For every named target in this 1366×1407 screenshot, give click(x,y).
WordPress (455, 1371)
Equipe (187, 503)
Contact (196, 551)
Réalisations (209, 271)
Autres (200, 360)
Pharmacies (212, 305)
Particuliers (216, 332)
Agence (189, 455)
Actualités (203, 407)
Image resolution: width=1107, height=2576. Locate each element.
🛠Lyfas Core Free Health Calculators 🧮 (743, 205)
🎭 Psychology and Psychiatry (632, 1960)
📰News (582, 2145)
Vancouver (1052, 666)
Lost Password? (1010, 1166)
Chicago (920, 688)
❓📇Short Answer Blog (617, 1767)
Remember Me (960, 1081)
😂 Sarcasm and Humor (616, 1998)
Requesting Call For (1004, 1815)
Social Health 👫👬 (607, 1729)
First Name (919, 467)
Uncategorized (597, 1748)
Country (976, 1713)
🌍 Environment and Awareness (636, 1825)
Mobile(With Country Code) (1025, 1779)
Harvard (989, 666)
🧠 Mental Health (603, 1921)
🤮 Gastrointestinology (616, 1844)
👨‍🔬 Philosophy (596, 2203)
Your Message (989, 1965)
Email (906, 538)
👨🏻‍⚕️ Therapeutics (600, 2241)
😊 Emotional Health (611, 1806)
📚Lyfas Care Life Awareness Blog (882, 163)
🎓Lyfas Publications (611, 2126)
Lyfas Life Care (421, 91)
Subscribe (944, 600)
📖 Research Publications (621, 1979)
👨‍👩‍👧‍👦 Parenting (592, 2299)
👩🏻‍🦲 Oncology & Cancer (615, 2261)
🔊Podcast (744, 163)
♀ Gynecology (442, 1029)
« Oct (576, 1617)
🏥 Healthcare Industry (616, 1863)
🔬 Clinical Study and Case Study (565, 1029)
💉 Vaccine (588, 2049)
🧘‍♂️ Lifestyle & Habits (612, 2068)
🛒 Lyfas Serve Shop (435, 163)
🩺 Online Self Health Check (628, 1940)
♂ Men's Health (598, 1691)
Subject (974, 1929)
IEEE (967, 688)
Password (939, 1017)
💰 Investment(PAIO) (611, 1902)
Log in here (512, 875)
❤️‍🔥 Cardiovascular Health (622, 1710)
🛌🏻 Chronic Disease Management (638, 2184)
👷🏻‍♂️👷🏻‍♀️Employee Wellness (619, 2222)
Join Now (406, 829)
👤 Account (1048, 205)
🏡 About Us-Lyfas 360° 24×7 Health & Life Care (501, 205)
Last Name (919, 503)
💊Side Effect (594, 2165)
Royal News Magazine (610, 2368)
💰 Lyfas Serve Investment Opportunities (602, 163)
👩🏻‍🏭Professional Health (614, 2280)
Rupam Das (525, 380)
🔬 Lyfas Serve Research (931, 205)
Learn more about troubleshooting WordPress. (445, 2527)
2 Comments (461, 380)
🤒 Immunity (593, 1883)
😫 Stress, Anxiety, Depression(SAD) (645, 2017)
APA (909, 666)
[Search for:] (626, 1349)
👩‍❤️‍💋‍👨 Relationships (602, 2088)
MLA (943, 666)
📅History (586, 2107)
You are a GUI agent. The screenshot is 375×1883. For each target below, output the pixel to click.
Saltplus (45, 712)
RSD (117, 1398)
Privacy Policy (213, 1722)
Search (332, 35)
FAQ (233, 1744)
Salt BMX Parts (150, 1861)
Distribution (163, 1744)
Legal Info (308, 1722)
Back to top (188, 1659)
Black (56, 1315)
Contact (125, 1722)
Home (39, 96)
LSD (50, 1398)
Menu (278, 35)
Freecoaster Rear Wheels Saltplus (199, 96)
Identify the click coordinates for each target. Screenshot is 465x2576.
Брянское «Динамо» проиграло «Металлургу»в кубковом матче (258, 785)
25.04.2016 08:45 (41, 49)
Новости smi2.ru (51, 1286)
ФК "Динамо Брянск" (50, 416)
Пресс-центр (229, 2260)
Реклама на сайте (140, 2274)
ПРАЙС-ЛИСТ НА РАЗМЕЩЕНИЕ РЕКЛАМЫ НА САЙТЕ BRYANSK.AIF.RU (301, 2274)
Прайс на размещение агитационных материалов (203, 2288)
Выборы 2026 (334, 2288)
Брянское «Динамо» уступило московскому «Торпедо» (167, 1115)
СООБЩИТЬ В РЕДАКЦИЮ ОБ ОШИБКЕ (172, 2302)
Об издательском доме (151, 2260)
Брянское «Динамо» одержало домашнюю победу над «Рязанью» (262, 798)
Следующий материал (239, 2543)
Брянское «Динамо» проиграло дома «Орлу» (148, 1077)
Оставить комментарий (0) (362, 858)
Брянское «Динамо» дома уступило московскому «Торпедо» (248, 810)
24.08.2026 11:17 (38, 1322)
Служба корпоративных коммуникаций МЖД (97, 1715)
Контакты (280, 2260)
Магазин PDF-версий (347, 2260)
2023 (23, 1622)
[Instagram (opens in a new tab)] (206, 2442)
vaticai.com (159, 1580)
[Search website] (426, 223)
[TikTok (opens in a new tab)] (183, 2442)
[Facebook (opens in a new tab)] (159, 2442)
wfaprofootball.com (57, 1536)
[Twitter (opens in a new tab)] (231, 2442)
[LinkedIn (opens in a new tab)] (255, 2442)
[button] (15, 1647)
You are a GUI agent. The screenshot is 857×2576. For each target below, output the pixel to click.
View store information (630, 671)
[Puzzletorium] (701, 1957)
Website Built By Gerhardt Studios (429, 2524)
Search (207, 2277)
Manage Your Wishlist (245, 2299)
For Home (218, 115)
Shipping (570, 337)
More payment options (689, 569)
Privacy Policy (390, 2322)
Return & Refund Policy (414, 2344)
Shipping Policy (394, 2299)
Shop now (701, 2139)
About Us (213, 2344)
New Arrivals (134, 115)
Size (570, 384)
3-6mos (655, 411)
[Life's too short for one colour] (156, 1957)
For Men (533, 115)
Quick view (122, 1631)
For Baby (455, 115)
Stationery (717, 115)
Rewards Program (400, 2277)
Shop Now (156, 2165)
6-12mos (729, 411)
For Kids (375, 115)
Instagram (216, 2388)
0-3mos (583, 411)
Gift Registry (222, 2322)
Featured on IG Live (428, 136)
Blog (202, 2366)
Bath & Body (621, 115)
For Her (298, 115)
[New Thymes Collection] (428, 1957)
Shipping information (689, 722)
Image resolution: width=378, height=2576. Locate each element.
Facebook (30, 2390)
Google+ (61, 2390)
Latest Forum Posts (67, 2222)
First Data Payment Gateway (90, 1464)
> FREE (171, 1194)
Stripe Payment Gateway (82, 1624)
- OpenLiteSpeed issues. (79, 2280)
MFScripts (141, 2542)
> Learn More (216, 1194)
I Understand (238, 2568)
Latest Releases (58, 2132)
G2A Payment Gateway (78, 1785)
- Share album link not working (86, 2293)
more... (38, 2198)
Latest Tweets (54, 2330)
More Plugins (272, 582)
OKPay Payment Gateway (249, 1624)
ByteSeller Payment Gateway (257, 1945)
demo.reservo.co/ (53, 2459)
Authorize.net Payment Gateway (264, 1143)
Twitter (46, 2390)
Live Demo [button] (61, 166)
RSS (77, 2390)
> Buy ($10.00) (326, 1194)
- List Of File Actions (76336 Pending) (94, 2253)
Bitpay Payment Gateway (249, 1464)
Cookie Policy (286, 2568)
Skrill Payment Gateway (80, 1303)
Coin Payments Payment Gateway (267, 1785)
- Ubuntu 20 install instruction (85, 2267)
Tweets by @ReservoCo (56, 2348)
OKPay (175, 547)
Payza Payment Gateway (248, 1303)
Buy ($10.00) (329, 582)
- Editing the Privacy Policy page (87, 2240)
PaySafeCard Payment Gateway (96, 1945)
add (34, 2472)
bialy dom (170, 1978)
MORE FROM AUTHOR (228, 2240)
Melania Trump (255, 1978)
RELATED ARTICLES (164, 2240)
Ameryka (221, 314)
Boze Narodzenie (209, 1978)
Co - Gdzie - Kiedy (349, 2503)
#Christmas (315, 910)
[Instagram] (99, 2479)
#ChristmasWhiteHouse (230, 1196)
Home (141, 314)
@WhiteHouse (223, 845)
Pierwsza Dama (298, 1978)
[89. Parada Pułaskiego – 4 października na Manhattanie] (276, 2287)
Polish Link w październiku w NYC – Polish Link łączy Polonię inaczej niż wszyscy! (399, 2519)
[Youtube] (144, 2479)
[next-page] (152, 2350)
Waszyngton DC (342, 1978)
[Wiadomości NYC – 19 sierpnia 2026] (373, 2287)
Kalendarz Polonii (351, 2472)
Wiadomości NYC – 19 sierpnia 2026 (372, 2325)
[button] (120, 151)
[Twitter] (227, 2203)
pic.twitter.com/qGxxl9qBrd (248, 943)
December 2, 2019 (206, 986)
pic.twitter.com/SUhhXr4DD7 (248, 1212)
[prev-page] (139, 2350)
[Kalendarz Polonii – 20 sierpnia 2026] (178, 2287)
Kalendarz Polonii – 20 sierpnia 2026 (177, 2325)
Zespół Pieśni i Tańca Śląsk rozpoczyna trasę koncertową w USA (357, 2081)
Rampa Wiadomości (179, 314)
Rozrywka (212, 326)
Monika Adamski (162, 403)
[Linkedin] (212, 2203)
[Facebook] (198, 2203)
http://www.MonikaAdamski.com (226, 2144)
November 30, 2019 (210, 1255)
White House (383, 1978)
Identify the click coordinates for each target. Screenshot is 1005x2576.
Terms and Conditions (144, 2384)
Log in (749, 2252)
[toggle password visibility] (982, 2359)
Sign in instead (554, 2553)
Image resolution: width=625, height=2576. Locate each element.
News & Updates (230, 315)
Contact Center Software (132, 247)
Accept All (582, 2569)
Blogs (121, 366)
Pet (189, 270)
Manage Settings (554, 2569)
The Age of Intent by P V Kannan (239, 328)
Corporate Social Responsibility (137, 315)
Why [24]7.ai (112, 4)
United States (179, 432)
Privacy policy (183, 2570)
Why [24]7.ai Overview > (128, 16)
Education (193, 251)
• • • • •
**Problem statement:**
Write out only the lines that run from the line containing "Bitpay Payment Gateway (249, 1464)" through the line containing "[prev-page] (139, 2350)", both included, exactly as they appear above.

**Answer space:**
Bitpay Payment Gateway (249, 1464)
Cookie Policy (286, 2568)
Skrill Payment Gateway (80, 1303)
Coin Payments Payment Gateway (267, 1785)
- Ubuntu 20 install instruction (85, 2267)
Tweets by @ReservoCo (56, 2348)
OKPay (175, 547)
Payza Payment Gateway (248, 1303)
Buy ($10.00) (329, 582)
- Editing the Privacy Policy page (87, 2240)
PaySafeCard Payment Gateway (96, 1945)
add (34, 2472)
bialy dom (170, 1978)
MORE FROM AUTHOR (228, 2240)
Melania Trump (255, 1978)
RELATED ARTICLES (164, 2240)
Ameryka (221, 314)
Boze Narodzenie (209, 1978)
Co - Gdzie - Kiedy (349, 2503)
#Christmas (315, 910)
[Instagram] (99, 2479)
#ChristmasWhiteHouse (230, 1196)
Home (141, 314)
@WhiteHouse (223, 845)
Pierwsza Dama (298, 1978)
[89. Parada Pułaskiego – 4 października na Manhattanie] (276, 2287)
Polish Link w październiku w NYC – Polish Link łączy Polonię inaczej niż wszyscy! (399, 2519)
[Youtube] (144, 2479)
[next-page] (152, 2350)
Waszyngton DC (342, 1978)
[Wiadomości NYC – 19 sierpnia 2026] (373, 2287)
Kalendarz Polonii (351, 2472)
Wiadomości NYC – 19 sierpnia 2026 (372, 2325)
[button] (120, 151)
[Twitter] (227, 2203)
pic.twitter.com/qGxxl9qBrd (248, 943)
December 2, 2019 (206, 986)
pic.twitter.com/SUhhXr4DD7 (248, 1212)
[prev-page] (139, 2350)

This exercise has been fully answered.